## Set tasks
1. Decide whether each statement (a), (b), (c) agrees with the chat-room friendships post, answering yes or no and quoting the deciding words. (a) The writer started chatting online in 1996. (b) The chat room the writer chose was meant for people who liked to talk about recipes. (c) The policeman's wife read the writer's letter at his memorial.
2. Carry on the chat-room friendships post, picking up right after its final sentence.

## Reading text
....

They just do not understand

A few days ago I was reading a blog about on line friendships and how some just do not seem to understand why we can think of people we never met at friends.

I began on line chatting in 1996. I had two kids in school and lived in the country. Too far for me to have neighbors in for tea or coffee and a chat. I decided to try a chat room that was for those who liked to talk politics. Well, we not only talked politics but we talked about flowers, recipes and kids. We laughed and cried together over many of life's trials and tribulations. We suffered thru divorces and deaths together and celebrated marriages, the births of grandchildren, or children for the younger people. We shared all the funny little things life had to offer.

Along the way we have lost a few. Each time one died, a family member would log on and tell us then send the obituary to us so we could read it. One of them lost a son and I sent him a poem and he read it at his son's funeral. One day a son of one of the chatters came in and said his dad had passed away suddenly. I knew his dad as a very kind soul who had told us he was a police man. I sent an email to his son telling him how his dad was an inspiration to many of us in chat and about some of the things he posted in there about how much he loved his family and how proud he was of his son. Later, I got an email from his wife. She told me he was a pastor as well as a policeman and she read the letter I had sent at his memorial. That made me feel so good. The man never told me he was a pastor but he sent me many kind words of encouragement and would often send me private messages that were very inspirational to me.

....

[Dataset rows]
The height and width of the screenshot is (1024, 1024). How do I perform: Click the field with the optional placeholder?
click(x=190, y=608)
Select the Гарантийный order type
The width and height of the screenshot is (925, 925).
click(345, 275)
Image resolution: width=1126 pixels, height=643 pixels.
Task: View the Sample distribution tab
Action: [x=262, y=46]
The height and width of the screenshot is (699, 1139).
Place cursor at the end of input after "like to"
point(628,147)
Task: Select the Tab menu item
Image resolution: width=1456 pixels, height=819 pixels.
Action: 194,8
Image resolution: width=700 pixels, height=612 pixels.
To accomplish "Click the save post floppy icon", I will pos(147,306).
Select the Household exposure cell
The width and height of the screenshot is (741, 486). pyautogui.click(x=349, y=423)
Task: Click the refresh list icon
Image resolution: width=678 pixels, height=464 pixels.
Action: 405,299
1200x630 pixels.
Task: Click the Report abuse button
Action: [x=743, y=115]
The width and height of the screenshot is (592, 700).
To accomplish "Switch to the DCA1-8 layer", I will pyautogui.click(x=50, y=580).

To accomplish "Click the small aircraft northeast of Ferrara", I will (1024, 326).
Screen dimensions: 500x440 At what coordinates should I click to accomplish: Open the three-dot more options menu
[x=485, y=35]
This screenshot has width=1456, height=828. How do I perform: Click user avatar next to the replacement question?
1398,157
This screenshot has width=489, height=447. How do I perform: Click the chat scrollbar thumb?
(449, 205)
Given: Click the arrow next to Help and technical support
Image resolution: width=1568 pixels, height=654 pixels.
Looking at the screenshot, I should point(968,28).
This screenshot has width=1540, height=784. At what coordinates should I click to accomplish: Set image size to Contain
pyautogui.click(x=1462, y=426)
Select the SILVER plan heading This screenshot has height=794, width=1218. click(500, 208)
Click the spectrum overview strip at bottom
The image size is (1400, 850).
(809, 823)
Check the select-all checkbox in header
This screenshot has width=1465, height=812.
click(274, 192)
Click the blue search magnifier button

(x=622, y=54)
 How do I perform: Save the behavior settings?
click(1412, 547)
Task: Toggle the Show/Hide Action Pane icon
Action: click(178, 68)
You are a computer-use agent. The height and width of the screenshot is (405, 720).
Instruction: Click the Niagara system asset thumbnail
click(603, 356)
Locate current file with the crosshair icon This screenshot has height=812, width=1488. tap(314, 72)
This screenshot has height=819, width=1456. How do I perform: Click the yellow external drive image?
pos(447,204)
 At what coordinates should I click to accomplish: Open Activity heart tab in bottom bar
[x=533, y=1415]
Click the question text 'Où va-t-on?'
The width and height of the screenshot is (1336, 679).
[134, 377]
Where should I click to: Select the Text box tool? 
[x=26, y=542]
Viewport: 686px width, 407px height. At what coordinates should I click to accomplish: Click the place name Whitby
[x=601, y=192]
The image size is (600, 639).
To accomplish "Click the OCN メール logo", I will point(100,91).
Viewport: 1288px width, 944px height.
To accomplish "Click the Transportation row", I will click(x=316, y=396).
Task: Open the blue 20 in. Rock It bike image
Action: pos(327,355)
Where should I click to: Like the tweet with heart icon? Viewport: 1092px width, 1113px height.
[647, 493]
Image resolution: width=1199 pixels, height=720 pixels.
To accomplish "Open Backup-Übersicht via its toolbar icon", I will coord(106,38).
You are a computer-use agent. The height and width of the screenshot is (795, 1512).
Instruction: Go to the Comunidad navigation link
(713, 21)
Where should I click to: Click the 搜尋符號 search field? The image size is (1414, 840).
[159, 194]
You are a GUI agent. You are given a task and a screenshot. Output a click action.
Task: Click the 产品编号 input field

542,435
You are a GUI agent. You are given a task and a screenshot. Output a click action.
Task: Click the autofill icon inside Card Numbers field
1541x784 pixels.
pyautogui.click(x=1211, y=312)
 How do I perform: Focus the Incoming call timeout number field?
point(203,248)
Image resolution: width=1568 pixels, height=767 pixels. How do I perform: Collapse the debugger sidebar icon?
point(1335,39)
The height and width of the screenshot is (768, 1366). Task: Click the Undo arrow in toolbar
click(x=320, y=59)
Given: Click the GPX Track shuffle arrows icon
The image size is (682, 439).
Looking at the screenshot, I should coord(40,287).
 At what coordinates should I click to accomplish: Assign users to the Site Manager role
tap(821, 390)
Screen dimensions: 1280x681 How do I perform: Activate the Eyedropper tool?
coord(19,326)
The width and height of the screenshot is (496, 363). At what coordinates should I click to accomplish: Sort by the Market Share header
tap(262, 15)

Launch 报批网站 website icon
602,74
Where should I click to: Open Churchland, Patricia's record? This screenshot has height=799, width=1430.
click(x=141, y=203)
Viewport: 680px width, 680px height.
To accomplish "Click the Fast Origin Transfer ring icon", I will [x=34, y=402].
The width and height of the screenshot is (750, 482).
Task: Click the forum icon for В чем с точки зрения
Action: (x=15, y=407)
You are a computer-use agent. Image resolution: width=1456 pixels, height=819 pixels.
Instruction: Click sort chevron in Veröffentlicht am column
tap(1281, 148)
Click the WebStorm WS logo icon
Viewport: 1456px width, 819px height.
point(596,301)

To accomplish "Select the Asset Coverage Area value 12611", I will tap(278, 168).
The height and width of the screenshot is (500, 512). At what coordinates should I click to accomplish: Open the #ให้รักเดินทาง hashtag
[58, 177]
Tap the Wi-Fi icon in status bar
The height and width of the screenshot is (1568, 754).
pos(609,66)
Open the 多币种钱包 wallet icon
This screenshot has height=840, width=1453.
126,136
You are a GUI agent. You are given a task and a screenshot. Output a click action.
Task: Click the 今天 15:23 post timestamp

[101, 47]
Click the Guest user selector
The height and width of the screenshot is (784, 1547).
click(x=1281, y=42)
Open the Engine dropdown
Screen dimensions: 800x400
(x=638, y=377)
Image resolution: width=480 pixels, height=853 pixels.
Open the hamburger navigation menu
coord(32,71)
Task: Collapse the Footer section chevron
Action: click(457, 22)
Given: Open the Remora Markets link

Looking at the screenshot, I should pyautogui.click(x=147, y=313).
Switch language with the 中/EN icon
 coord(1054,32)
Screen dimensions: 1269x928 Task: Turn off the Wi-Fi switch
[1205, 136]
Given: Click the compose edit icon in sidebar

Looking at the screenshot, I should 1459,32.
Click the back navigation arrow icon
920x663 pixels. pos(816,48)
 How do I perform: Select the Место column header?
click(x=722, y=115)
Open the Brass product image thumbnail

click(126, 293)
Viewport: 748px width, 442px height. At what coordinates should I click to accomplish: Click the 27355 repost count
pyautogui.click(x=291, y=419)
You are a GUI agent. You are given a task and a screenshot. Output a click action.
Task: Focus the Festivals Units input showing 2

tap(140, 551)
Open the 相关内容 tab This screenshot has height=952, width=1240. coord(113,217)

....

## Exercise answers
1.
(a) Yes: "I began on line chatting in 1996."
(b) No: "I decided to try a chat room that was for those who liked to talk politics."
(c) Yes: "she read the letter I had sent at his memorial."

2.
When the chatroom was going to shut down, some of us began searching for a new room. We found one and had it for a few years when we had to move again. Well, we managed to move together a third time but we are still going strong and have added others along the way.

We think of ourselves as a dysfunctional family. No two of us are alike. We argue one day and forget it the next day. We are friends in every sense of the word. I would be lost without them. Just as I would be lost without my facebook and blogging friends.

6 comments:

  1. Blogging has proven to me to be a wonderful medium to make friends. I believe true friendships can develope between individuals and groups, some even becoming like family.
    I've never belonged to a chat room, and Face Book didn't appeal to me as much as blogging.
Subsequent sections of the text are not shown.